The CAP Theorem: A Perspective on Change

22 July 2024 - 5 mins read time
Tags: CAP System Design

If anybody asks me the hardest thing to handle in software engineering, I would say “the change itself” without thinking for even a second. We often find ourselves, for example, trying to understand, tolerate, or manage changes in our code, environment, or the tools we use. The same applies to the systems that we design. They need to be tolerant of change—whether it be a change in demand, a change in infrastructure, or a change in their own components. In my understanding, the CAP theorem is fundamentally about designing systems to tolerate changes that are mostly beyond our control.

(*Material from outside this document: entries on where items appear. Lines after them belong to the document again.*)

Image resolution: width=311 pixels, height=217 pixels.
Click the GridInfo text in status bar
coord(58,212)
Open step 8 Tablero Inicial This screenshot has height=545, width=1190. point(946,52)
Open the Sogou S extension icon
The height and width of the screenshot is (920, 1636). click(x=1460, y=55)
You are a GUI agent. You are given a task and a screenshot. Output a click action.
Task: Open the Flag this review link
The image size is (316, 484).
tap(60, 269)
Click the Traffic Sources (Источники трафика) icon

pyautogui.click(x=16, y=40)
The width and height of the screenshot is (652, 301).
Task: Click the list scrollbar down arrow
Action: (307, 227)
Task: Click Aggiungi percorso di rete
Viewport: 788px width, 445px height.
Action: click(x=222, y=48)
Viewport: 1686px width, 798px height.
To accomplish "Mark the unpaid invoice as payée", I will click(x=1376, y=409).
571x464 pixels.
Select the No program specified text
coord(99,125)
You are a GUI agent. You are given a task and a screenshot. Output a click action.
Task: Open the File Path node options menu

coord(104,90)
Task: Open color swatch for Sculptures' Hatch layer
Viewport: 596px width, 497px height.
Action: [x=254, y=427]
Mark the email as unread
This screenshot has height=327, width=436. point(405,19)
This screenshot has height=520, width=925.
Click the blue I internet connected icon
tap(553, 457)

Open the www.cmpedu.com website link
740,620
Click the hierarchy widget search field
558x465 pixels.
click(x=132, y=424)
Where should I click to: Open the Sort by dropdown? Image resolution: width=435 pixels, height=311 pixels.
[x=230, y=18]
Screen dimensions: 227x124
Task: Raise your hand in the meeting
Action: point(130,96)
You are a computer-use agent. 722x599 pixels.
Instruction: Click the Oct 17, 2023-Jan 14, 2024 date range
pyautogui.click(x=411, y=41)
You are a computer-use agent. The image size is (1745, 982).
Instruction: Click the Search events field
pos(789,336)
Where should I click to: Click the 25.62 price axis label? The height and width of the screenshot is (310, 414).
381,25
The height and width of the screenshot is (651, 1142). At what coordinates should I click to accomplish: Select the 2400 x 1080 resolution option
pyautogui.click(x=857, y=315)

Before diving into the usual explanation of the letters and the classical “two out of three” concept, let’s take a quick look at the story and motivation behind the CAP theorem. In 2000, when I was a little kid playing with the shutters of old floppy disks (don’t judge me, it was really fun back then), a legend across the Atlantic gave a talk at the PODC conference, beginning with the following words:

Current distributed systems, even the ones that work, tend to be very fragile: they are hard to keep up, hard to manage, hard to grow, hard to evolve, and hard to program.

Eric A. Brewer

Well, it’s 2024 now, and this statement remains as valid as ever. We are still striving to design systems that can tolerate changing situations, such as communication problems between different parts of the system. Speaking of which, what would be the solution in such cases? The magic answer is, of course, “It depends!” But we are fortunate that our legend provided us with a framework—the CAP theorem—to structure our priorities in a simple way. What does that mean? Let’s finally give the definitions and not disappoint every other fellow CAP article on the internet. The CAP theorem is the concept of balancing consistency, availability and partition tolerance. Speaking of which:

Consistency means that every request receives the most recent data or an error, ensuring all available nodes return the same data simultaneously.
Availability ensures that every request receives a response, even if some nodes are down, keeping the system operational at all times.
Partition Tolerance means that the system continues to function properly even when network partitions occur, allowing it to handle communication breakdowns between nodes.

Originally, the CAP theorem was simplified as “you only get 2 out of these 3” to make things more digestible. But the truth, especially nowadays, is not that deterministic. Before discussing this through an example, let’s try to understand the idea better. Honestly, I struggled to imagine all three scenarios at first, especially when Consistency and Availability (CA) were considered together. I naively asked, “Oh well, if it’s possible to have CA systems, what the heck are we talking about?” But when I started to think of all systems as CA until a network partition occurs, it started to become clearer.

So, it’s actually about deciding between preserving consistency or availability over each other. But why do we have to make this decision?

Well, because we don’t have another option. If we decide to keep all the functionality available, there might be inconsistencies in behaviour during or after the partition. On the other hand, if we decide to keep the system always consistent, we might have to forfeit some functionality to maintain data consistency. So, it seems pretty straightforward, right? Your system is either consistent or available. (Un)fortunately, the reality requires a more probabilistic, or let’s say a more fluid approach. In Mr Brewer’s words from his article for CAP’s twelfth year, “The choice between C and A can occur many times within the same system at very fine granularity; not only can subsystems make different choices, but the choice can change according to the operation or even the specific data or user involved.”. Let’s now take a look at a familiar real-life example where consistency and availability show off their dance when partitions sing a Schlager.

This is my favourite CAP example as Git is at the heart of almost every software development process now. As you may already know, Git is a distributed version control system that allows multiple developers to work on the same project concurrently. Git has partitions in its nature as it allows users to work on local copies of the entire repository. So, unless a developer pushes something or pulls the latest version of the central repository, that developer has a partition to the central repository. But the system can be used by the developer without an error, they can commit some lines of change, they can create branches, or they can rebase them etc. When the beautiful moment of pushing comes, for example, the partition gets killed. However, the consistency should be reinstated by possibly resolving merge conflicts.

This behaviour makes Git slightly more on the AP side as it’s available while it has a partition; consistency is not always present and needs to be rebuilt when the partition resolves. But it will eventually become consistent after a successful merge. This seems a bit fluid, doesn’t it?

This, and many other modern systems, demonstrate that the CAP theorem is not a rigid limitation. It’s not designed to constrain us; it’s designed to make us aware of the fluid trade-offs we must manage.

Thank you for reading this far. I did not want to bring up the classical examples here as you can find many in other brilliant CAP content. So, I apologize if I disappointed you.